DEV Community

Cover image for Things to know before Streaming data
hridyesh bisht for AWS Community Builders

Posted on

Things to know before Streaming data

Consider times in your life when someone said something that left you speechless. It’s the ideal moment for a witty comeback, but you have nothing to say. You think of the perfect response after walking away, but it is too late. The moment has passed us. This is an example of how some data degrades value over time.

Some data comes as an unending stream of events and is best analysed while in flight. They process raw data in real-time using streams, and you save only the information and insight that is useful. Streaming data architecture enables developers to analyse time-sensitive data with greater value to generate a real-time situation.

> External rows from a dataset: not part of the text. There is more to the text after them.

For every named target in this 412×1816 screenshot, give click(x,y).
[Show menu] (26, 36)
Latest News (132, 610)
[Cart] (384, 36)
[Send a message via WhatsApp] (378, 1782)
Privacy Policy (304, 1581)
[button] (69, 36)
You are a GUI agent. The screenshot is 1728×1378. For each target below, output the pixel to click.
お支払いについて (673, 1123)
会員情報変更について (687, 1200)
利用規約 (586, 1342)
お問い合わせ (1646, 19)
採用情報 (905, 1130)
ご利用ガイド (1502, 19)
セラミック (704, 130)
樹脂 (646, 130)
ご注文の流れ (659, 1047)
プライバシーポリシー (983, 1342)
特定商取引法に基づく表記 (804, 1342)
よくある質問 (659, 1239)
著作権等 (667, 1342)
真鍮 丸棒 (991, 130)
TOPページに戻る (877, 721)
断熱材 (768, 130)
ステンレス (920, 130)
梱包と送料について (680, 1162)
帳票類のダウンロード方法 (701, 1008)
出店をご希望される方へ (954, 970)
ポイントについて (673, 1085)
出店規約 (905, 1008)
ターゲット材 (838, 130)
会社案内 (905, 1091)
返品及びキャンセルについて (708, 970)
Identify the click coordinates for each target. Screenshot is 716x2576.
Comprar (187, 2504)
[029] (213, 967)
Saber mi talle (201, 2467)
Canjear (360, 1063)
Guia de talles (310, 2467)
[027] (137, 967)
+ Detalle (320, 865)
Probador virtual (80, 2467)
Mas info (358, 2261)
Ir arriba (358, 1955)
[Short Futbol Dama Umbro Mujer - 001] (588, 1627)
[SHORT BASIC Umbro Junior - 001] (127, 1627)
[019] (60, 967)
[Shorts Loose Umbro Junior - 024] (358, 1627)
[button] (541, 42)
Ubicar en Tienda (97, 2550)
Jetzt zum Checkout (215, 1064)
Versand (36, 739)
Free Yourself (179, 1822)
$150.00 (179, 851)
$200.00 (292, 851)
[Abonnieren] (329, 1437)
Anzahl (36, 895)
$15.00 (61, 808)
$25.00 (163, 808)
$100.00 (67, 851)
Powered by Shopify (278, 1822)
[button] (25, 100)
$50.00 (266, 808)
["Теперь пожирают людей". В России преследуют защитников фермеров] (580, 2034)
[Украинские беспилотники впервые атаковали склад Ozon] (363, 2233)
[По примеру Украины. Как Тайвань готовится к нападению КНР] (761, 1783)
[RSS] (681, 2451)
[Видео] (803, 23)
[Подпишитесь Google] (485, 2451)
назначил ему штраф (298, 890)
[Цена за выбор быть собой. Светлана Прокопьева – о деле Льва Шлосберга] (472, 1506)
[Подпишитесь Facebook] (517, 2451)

This blog will cover the introduction to streaming data, components of streaming data architecture, integrating batch processing with stream processing, and in depth about Amazon kinesis services such as Kinesis Video Streams, Kinesis Data Streams, Kinesis Data Firehose, and Kinesis Data Analytics .

Q.What do you mean by stream processing?

Stream processing involves ingesting a continuous data stream and analysing, filtering, transforming, or improving the data in real time. This improves visibility into various areas of data activity, such as service consumption, server usage, and device geolocation.

Businesses, for example, can continuously analyse social media streams to watch changes in public attitude toward their brands and products and respond promptly.

Image credits: https://f.hubspotusercontent10.net/hubfs/4757017/stream_processing_3-01.jpg

Stream processing services and architectures are becoming increasingly popular because they enable developers to mix data feed from multiple sources, and since not all data is produced equally and its value changes.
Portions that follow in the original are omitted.